Abstract

AbstractPurpose: There is clinical evidence suggesting that the neurotransmitter dopamine may play a role in regulating retinal vascular function. Patients with Parkinson's disease tend to have a narrower retinal vessel diameter in fundus images and reduced perfusion density1. Healthy volunteers given dopamine IV show increased retinal blood cell velocity (by 37%) and fundus pulsation amplitude (by 24%)2. However, it is not clear if these observed effects may be due to direct actions of dopamine on retinal vessels, independent of any systemic actions, and if so through which subtype of dopamine receptors.

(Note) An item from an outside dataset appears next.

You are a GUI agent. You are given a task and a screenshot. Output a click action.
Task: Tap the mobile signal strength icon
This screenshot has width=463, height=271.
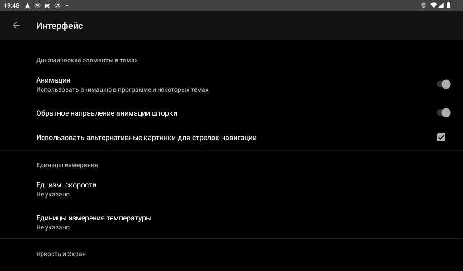click(441, 5)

We therefore measured the effects of dopamine ligands on isolated segments of porcine retinal arterioles by small wire myography.Methods: Dissected segments of porcine retinal arterioles and surrounding retinal tissue were mounted in a DMT630MA small wire myograph system for measurement of contractile activity, and pre‐contracted with 10−6 MU‐46619, a thromboxane analog, added to the organ bath. With the vascular tone stabilized, all dopamine ligands tested were applied separately to the bath with the vessel, and the effects of each on the wall tension recorded. Results are presented as wall tension (in mN/mm) normalized for vessel length.Results: In isolated vessel segments pre‐contracted with U‐46619, dopamine induced a vasodilation in a dose‐dependent manner, which was complete at 2 mM. The dopamine D1 receptor agonist SKF38393 induced dose‐dependent vasodilation, complete at 0.7 mM. The D2 receptor agonist sumanirole (10−4 M) had no effect on wall tension in pre‐contracted retinal arterioles. The D2 receptor antagonist S‐sulpiride (10−3 M) had no effect on wall tension and did not block the vasodilation induced by either dopamine or SKF38393.Conclusions: Dopamine induces vasodilation in pre‐contracted retinal arterioles, primarily via D1 receptors.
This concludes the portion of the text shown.